Una buena alimentación es fundamental para todas las personas, pero en especial para los más pequeños de la casa, ya que de esta dieta equilibrada dependerá que esté sano y fuerte en el futuro.

Una vez que se comiencen a introducir los alimentos sólidos al niño es necesario que el bebé siga una dieta correcta y para ello, se recomienda conocer cuáles son los alimentos que estriñen al niño y cuáles son los alimentos laxantes para que de esta manera se le aporte al bebé una dieta adecuada para evitar problemas como el estreñimiento o la diarrea.

Entre los alimentos que favorecen el estreñimiento podemos destacar los siguientes:

1. Plátanos: son digeribles y no estimulan demasiado el colon. Además, contienen gran cantidad de potasio útil para cuando el bebé tenga diarrea.

2. Zanahorias: regulan el intestino.

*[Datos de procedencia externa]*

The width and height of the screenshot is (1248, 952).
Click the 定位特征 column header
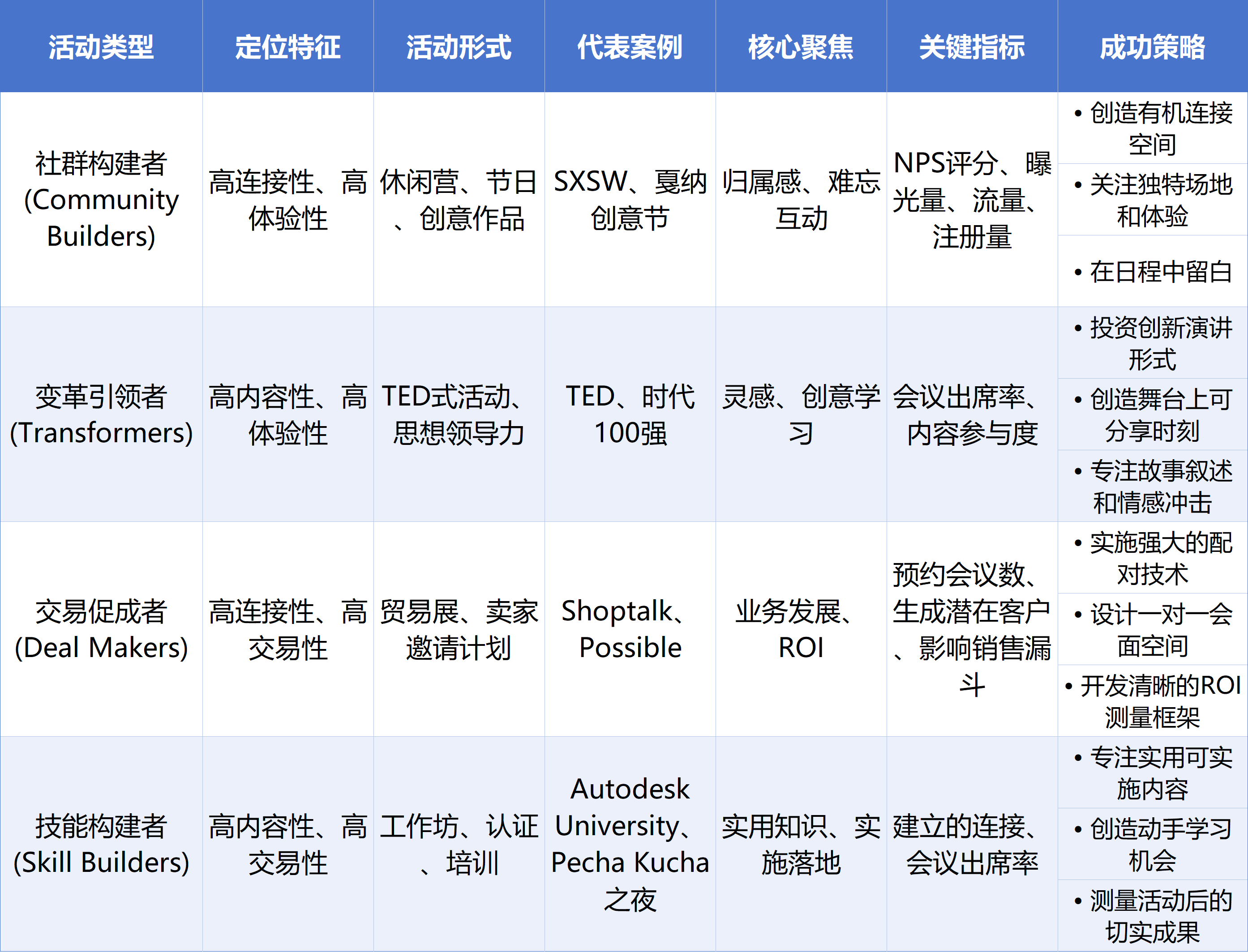point(288,47)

Se utilizan en muchas ocasiones para paliar la diarrea en los bebés.

3. Manzanas (sin piel): gracias a su contenido en pectinas regulan el intestino y es adecuada para la acidez estomacal.

4 Peras: cuando el bebé padece diarrea la pera es muy recomendable, ya que contiene propiedades astringentes que ayudan a aliviarla.

5. Arroz: este alimento es el más recurrido para paliar la diarrea, ya que su alto contenido en almidón hace que se controle el movimiento del intestino pudiendo estreñir.

Por otro lado, entre los alimentos laxantes podemos señalar los siguientes:

1. Naranja: su consumo favorece el tránsito intestinal, al facilitar los movimientos peristálticos necesarios para la expulsión de las heces.

2. Lechuga: su contenido de fibra le confiere propiedades laxantes y previene o mejora el estreñimiento.

3. Espinacas: este vegetal se ha considerado contiene el material orgánico más fino para la limpieza, reconstrucción y regeneración de la zona intestinal.

4. Avena y cereales con fibra: gracias a su contenido en fibra insoluble, la avena y los cereales son muy adecuados para facilitar el tránsito intestinal.

5. Agua: tomar agua facilita la limpieza del intestino favoreciendo las defecaciones.

Estos alimentos son sólo una guía que ayuda a orientarse, ya que cada niño responde de manera diferente a cada alimento. Os recomiendo que si vuestros bebés sufren problemas de estreñimiento o diarrea acudáis al pediatra para que el os oriente en la alimentación que debéis proporcionar a vuestros pequeños.